# Can tetras be kept with Malawi cichlids?



## henryh (Jun 9, 2008)

Hi guys:

Recently I've seen a few cichlid tanks that also had tetras as tankmates. They seemed to get along OK. I was just wondering if this is OK or not recommended. I think the ones I've seen are the larger tetras such as Congo or Silver Dollars. Thanks.


----------



## gaqua (Apr 11, 2008)

Depends on the Tetra. Silver Dollars work well as a dither fish.

But Cardinal or Neon Tetras are basically snacks for larger Malawi cichlids.

I had a friend who had a beautiful planted tank with a school of 24 Neon Tetras. It had won awards and everything at a local planted tank group. Another friend had a tank break and had to hand off his fish, so the guy with the planted tank offered to take in a couple of fish. Namely an 8" long Venustus and a couple of Blue Ahlis.

Within a week the plants were torn up and all the Tetras were mysteriously missing.


----------



## riggs (Sep 21, 2005)

With a Venustus I'm surprised it took that long LOL


----------



## rainmoose (Aug 5, 2008)

gaqua said:


> Silver Dollars work well as a dither fish.

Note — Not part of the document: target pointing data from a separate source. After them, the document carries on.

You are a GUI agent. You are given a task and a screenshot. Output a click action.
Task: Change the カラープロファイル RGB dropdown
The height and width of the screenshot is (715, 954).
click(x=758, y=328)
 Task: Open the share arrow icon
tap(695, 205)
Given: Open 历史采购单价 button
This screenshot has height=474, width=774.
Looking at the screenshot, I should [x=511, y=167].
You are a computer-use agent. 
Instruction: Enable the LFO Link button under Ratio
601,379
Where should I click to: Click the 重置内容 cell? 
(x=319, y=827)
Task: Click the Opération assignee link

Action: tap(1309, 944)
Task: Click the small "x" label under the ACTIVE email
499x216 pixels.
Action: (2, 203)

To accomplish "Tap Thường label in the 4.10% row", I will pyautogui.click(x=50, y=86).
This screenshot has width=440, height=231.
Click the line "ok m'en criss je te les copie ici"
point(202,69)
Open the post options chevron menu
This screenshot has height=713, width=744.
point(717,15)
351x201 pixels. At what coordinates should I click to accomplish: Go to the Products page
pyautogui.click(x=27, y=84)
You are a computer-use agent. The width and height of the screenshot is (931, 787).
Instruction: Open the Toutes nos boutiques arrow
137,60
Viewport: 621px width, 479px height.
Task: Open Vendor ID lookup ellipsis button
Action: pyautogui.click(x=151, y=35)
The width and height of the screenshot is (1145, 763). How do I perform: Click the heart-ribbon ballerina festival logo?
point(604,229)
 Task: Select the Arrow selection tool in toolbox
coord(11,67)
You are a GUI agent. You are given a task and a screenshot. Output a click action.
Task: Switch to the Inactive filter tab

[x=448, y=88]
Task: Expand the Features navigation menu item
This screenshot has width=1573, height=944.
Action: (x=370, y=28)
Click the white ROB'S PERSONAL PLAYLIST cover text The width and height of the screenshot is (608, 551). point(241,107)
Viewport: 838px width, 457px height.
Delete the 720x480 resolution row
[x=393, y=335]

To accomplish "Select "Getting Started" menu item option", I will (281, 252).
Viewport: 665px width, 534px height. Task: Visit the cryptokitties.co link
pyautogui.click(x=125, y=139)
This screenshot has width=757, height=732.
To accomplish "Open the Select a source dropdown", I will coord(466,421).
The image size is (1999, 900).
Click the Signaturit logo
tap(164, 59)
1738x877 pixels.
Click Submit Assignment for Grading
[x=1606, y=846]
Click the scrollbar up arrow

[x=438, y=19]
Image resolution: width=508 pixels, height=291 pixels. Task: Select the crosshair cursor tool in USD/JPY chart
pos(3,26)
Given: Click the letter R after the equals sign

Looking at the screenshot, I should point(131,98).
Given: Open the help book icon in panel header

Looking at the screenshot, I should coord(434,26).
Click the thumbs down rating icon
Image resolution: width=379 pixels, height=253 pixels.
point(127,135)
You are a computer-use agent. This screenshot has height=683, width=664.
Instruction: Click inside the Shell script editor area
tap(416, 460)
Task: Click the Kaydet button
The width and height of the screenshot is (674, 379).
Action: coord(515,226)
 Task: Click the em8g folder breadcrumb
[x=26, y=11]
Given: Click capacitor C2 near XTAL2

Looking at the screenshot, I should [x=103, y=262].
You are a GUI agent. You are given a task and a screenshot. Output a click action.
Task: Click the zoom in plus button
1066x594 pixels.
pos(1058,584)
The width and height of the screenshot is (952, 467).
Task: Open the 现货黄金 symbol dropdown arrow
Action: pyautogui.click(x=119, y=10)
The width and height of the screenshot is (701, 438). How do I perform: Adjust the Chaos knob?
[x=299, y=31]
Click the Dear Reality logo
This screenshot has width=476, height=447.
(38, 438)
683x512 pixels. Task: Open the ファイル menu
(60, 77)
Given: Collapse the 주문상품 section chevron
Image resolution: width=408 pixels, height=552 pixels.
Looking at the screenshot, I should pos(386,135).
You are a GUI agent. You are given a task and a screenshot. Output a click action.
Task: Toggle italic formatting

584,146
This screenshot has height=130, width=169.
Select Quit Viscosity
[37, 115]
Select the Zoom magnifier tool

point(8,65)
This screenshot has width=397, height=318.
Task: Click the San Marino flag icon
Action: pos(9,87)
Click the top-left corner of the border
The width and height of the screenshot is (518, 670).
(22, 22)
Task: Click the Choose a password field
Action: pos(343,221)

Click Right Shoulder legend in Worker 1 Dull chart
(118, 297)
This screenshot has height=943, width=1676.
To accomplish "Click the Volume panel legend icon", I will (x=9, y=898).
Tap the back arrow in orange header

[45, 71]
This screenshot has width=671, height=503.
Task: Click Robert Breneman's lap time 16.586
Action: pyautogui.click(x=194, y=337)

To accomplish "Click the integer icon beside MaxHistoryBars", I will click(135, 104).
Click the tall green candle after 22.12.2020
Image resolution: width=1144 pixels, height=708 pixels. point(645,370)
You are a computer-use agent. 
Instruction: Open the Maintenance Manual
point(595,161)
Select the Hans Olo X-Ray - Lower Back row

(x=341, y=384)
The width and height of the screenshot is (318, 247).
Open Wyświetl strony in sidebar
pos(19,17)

I am in the process of setting up a 48.5G African Cichlid tank, Lake Malawi, Mbuna fish. I love Silver Dollars and didn't think i could put them in because of the diffent ph levels. My tank will be 7.5-8.0 ph (still cycling it). i though Silver Dollars needed a lower ph?

also, what is a dither fish?


----------



## henryh (Jun 9, 2008)

Thanks for the tip on dither fish. Just google it and you get all kind of good information on it. Interesting read. I have a 55 and 75 gallon tank stocked with Malawi cichlids so I may give this dither fish concept a try.


----------



## james1983 (Dec 23, 2007)

if you do try it go with some of the bigger tetra, like congos. i had a school of large serpea tetras in my peacock tank and they were ate in a few days. alot of people use rainbows and gaint danios as dithers in african tanks and they seem to work really good.


----------



## chapman76 (Jun 30, 2004)

To me, you really don't need dither or other fish for Malawi tanks. Juvies will hide more than adults, but that's natural. As they get older, they're out more.

Now, in some of the Tang tanks, dithers are helpful.


----------



## DJRansome (Oct 29, 2005)

Agree you don't need dithers. I did have some Buenos Aires Tetras in my mbuna tank for a while that were left over from cycling. They lasted about a year but got nipped and harrassed a lot.


----------



## xalow (May 10, 2007)

I wouldn't recommend using silver dollars as dithers if dithers are insisted upon, they can get up to 8".


----------